Problem to work on: Print exactly the first lines of the records. Stop after the line containing "The width and height of the screenshot is (1320, 1208).", and leave every picture out.

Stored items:
++++++++
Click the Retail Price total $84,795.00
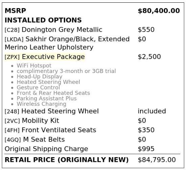The width and height of the screenshot is (186, 170). (157, 160)
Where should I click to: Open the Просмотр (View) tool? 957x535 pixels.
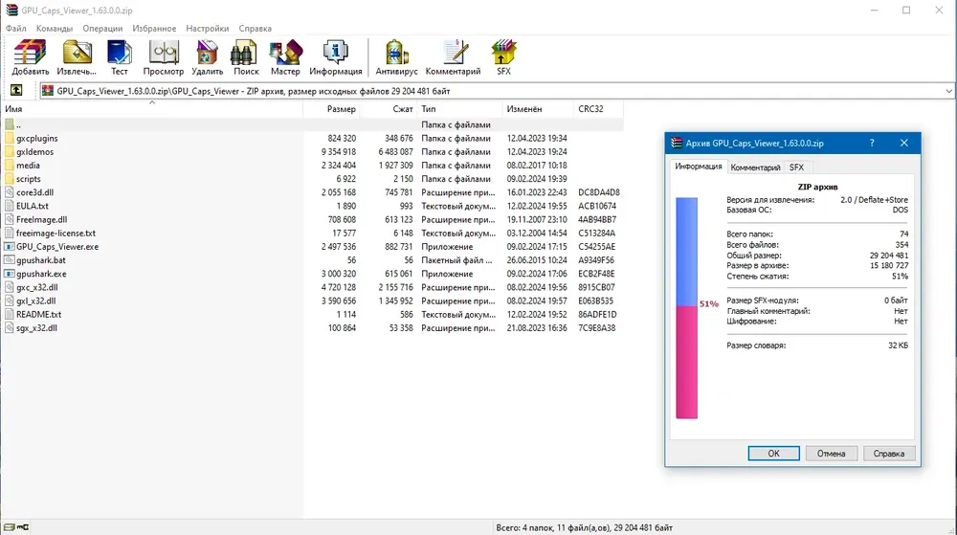[x=163, y=57]
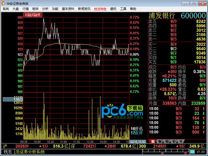This screenshot has height=156, width=208.
Task: Switch to the 细 detail tab
Action: click(x=153, y=141)
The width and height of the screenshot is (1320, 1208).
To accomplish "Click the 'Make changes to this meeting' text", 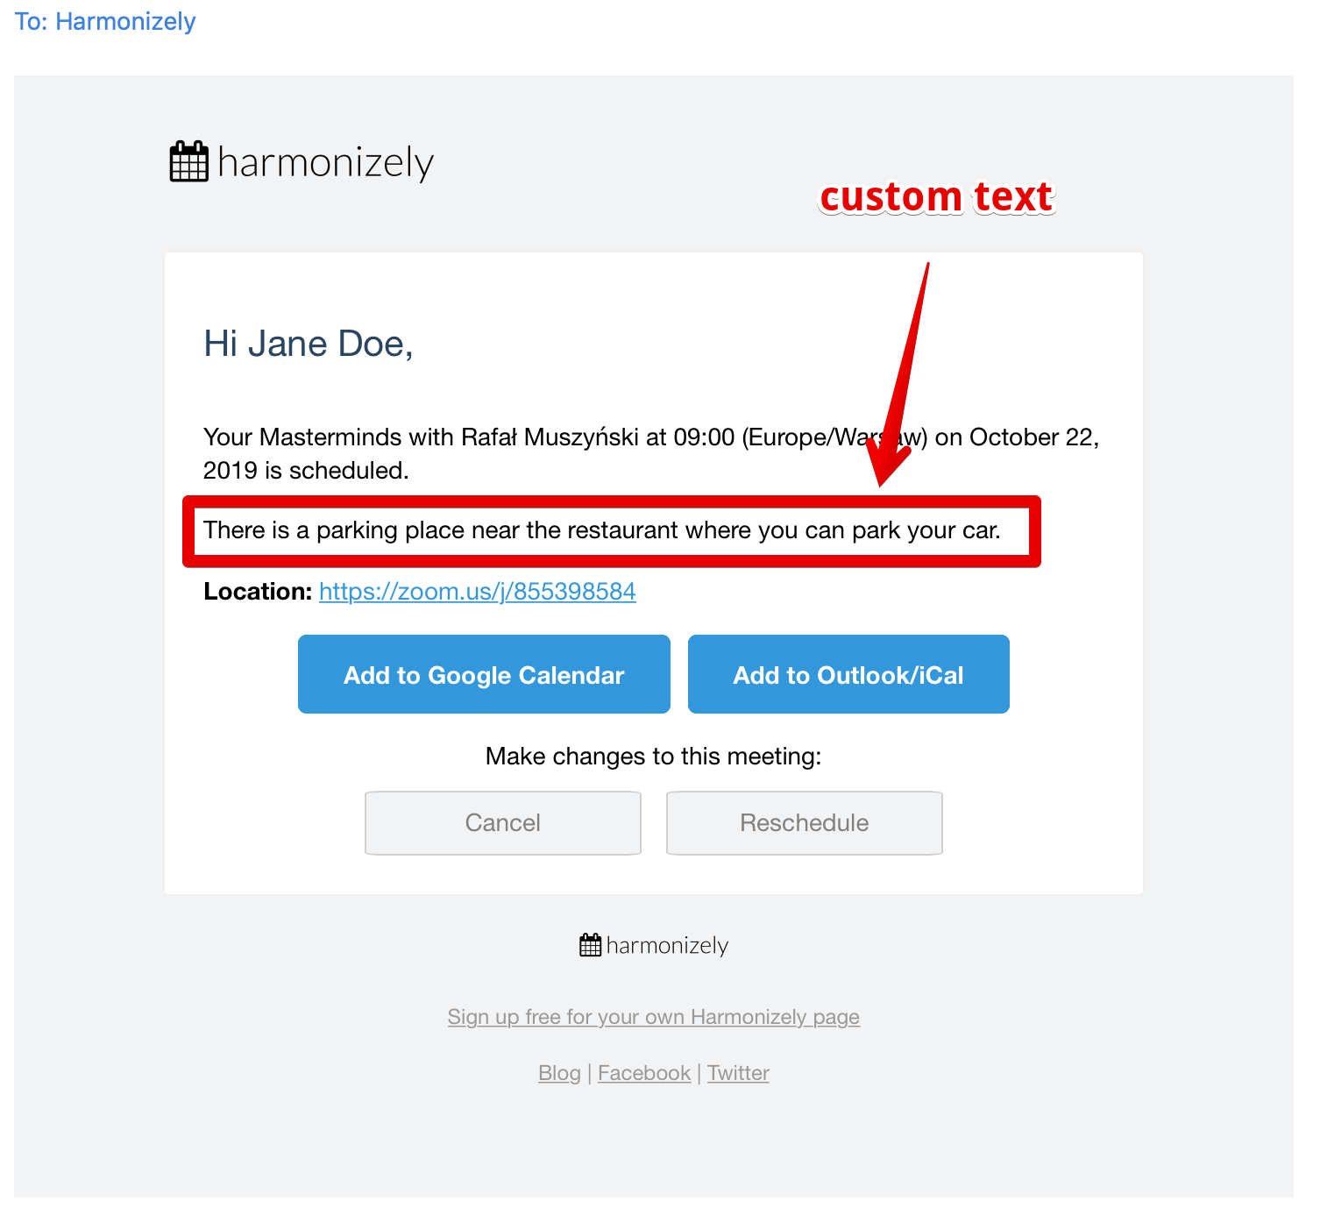I will [x=654, y=757].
++++++++
Exercise output:
Click the Retail Price total $84,795.00
The width and height of the screenshot is (186, 170). (157, 160)
Where should I click to: Open the Просмотр (View) tool? 957x535 pixels.
[x=163, y=57]
This screenshot has height=156, width=208.
Task: Switch to the 细 detail tab
Action: click(x=153, y=141)
The width and height of the screenshot is (1320, 1208).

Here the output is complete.